◆ Work instructions ◆
Pull every line containing "magnifier" from the entries.

◆ Source material ◆
════════════════════
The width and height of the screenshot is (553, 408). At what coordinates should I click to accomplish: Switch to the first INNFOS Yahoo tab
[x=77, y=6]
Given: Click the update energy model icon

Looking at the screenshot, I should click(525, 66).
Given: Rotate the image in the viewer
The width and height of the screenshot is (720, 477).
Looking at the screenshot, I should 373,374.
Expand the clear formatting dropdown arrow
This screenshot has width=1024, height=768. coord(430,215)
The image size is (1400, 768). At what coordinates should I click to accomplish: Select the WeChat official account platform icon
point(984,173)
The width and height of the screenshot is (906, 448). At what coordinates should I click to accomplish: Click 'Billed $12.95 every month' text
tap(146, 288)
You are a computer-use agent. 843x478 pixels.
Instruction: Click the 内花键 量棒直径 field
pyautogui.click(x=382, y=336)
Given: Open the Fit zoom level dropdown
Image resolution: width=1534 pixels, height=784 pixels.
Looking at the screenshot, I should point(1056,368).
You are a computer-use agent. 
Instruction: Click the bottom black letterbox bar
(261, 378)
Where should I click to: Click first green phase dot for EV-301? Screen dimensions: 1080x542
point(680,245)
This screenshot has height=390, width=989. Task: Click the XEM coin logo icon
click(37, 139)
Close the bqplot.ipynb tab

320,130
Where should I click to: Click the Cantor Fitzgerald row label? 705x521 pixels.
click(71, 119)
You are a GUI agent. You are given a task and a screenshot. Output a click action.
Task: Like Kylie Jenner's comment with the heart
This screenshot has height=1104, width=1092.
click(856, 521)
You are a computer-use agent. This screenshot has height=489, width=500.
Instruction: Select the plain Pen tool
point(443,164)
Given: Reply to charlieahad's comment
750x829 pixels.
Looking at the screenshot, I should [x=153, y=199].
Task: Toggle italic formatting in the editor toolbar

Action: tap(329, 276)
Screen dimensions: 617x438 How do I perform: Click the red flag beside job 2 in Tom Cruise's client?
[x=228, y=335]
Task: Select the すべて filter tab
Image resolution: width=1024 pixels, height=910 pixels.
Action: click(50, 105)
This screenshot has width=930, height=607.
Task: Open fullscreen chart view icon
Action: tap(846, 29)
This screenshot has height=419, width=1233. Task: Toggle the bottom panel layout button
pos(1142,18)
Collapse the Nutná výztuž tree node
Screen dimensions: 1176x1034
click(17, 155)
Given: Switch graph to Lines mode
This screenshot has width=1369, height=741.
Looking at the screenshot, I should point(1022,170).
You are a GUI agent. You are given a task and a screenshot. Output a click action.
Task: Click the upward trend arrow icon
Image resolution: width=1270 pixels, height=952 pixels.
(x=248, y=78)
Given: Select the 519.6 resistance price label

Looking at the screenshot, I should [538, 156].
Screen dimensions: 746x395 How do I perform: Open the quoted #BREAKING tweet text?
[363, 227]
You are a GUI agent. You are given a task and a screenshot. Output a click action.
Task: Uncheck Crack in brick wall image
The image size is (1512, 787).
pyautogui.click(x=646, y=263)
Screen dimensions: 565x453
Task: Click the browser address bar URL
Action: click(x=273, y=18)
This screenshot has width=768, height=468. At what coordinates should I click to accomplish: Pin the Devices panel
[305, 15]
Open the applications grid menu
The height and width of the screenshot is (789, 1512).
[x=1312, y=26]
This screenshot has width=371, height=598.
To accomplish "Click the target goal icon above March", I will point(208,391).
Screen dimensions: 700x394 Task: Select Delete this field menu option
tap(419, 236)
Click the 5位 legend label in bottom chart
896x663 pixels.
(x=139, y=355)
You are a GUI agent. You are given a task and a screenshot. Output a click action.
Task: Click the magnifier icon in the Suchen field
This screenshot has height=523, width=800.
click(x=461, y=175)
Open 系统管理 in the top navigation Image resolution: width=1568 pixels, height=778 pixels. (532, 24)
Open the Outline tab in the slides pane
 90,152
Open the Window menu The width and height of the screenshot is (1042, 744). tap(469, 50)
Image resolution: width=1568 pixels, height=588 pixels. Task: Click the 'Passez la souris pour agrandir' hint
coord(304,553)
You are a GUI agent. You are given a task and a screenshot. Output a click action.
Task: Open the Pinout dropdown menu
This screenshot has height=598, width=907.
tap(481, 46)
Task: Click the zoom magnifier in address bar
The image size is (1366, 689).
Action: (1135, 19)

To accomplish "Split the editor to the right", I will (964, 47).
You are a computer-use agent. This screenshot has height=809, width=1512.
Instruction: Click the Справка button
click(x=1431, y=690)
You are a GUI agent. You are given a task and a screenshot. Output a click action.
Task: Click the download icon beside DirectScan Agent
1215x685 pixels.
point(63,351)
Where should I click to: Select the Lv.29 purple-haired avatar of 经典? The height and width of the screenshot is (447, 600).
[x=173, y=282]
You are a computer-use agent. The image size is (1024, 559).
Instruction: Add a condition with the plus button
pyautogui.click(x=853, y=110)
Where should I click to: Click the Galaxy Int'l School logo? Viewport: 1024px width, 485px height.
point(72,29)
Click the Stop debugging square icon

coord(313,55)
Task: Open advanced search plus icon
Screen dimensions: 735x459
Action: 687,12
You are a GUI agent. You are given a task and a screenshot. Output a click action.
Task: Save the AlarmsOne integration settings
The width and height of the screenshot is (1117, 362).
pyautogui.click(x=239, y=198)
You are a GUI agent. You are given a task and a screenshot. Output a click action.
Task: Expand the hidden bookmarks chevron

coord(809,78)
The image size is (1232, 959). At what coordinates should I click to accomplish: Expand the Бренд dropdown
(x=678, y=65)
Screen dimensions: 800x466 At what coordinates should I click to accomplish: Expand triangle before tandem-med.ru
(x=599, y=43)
════════════════════
◆ Solved exercise ◆
Task: Click the magnifier icon in the Suchen field
Task: Click the zoom magnifier in address bar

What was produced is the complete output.